Entries supplied
• • • • •

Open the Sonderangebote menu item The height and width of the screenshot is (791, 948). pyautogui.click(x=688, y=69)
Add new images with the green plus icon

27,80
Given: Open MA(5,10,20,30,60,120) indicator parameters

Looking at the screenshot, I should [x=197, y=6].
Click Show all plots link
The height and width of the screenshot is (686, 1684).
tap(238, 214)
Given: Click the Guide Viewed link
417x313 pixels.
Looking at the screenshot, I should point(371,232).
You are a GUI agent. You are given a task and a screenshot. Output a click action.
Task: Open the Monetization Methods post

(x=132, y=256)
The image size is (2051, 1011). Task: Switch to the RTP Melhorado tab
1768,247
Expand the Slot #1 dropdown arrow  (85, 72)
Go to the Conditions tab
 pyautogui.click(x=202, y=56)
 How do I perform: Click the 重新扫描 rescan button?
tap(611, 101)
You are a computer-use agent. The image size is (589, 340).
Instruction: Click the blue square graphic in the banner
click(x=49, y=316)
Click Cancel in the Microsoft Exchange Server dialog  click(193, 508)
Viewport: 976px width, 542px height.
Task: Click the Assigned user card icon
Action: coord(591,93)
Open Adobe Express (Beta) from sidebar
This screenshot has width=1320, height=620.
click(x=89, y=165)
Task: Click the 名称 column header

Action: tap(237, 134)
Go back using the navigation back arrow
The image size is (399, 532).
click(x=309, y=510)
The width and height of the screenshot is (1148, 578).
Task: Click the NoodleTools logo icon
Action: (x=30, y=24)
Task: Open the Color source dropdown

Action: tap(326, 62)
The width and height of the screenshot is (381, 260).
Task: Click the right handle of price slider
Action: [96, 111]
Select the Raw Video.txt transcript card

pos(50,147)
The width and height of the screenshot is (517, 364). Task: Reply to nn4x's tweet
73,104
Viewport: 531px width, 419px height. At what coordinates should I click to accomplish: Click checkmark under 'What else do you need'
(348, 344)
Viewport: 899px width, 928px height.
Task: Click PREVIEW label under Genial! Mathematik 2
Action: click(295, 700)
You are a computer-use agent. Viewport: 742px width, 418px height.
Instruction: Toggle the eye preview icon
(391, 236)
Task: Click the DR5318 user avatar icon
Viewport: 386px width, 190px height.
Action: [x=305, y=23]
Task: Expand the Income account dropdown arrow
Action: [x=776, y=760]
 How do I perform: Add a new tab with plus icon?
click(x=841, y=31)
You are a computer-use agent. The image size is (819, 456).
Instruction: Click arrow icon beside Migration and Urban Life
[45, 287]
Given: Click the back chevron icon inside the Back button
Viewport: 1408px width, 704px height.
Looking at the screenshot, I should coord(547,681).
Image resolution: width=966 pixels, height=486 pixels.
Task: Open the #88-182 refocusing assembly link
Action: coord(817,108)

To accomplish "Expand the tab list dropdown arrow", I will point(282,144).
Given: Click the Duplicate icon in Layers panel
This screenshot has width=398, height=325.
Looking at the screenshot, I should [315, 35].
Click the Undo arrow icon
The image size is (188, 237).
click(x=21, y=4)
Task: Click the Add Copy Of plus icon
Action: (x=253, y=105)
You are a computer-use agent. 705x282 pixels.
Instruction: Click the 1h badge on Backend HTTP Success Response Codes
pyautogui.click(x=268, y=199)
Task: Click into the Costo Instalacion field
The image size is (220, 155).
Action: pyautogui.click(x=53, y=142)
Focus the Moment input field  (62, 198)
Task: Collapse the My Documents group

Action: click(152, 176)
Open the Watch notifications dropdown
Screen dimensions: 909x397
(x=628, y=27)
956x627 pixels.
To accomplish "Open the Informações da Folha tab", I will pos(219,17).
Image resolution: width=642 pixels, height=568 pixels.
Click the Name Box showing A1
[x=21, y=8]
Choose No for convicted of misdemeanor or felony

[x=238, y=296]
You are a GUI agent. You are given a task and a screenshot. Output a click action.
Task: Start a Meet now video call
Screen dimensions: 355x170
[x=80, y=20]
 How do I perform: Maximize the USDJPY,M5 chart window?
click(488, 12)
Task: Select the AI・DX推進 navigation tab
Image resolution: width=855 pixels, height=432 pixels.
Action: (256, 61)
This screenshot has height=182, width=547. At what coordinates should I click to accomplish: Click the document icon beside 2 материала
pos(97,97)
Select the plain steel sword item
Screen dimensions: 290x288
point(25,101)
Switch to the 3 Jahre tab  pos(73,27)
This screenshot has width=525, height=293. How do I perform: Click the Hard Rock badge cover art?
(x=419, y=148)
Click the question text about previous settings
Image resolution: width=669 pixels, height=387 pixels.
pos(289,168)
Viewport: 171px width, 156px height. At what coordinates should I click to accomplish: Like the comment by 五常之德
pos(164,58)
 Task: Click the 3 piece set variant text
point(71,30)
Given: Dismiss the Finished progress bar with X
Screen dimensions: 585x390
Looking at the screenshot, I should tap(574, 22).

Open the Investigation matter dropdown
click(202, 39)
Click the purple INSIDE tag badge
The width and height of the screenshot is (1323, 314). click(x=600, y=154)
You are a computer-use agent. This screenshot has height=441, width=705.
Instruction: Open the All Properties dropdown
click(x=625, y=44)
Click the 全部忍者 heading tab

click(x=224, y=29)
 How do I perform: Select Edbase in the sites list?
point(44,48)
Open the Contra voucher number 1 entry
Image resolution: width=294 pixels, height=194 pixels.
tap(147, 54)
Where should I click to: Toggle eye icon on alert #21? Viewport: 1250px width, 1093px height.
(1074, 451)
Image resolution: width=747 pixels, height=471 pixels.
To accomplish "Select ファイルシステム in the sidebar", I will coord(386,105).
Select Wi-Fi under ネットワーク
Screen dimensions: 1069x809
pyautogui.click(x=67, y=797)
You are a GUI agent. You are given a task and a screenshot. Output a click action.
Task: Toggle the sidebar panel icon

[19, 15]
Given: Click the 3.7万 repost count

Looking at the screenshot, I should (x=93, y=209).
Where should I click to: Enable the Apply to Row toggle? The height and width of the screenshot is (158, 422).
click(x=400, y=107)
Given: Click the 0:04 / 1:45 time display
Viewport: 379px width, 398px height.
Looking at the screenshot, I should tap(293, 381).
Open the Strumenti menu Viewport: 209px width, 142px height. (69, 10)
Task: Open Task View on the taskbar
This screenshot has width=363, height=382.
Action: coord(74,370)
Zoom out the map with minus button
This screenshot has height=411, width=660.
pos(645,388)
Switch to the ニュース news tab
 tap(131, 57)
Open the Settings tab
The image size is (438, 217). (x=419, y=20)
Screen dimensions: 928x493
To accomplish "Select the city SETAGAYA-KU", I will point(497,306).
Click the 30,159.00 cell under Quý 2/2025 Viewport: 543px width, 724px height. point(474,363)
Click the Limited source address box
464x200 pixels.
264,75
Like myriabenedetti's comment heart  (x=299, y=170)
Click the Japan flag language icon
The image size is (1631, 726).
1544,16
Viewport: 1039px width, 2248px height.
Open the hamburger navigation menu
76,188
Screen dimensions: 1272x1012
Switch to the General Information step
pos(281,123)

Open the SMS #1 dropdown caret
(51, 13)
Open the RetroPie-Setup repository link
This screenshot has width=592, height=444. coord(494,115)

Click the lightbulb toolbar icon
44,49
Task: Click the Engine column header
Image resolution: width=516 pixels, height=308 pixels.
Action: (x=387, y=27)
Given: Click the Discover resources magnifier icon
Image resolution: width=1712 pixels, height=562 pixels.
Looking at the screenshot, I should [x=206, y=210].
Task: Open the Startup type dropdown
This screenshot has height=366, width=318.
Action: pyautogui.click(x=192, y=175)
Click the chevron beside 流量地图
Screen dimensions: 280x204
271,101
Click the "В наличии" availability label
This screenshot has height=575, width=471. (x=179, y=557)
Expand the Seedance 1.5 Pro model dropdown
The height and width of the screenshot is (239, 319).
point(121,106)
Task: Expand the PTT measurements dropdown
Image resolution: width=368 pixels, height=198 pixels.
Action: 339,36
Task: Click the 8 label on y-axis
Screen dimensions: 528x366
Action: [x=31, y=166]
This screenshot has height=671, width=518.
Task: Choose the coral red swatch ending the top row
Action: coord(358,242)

• • • • •

If the string "item" is in a line of the entries, pick that line out.

Open the Sonderangebote menu item The height and width of the screenshot is (791, 948). pyautogui.click(x=688, y=69)
Select the plain steel sword item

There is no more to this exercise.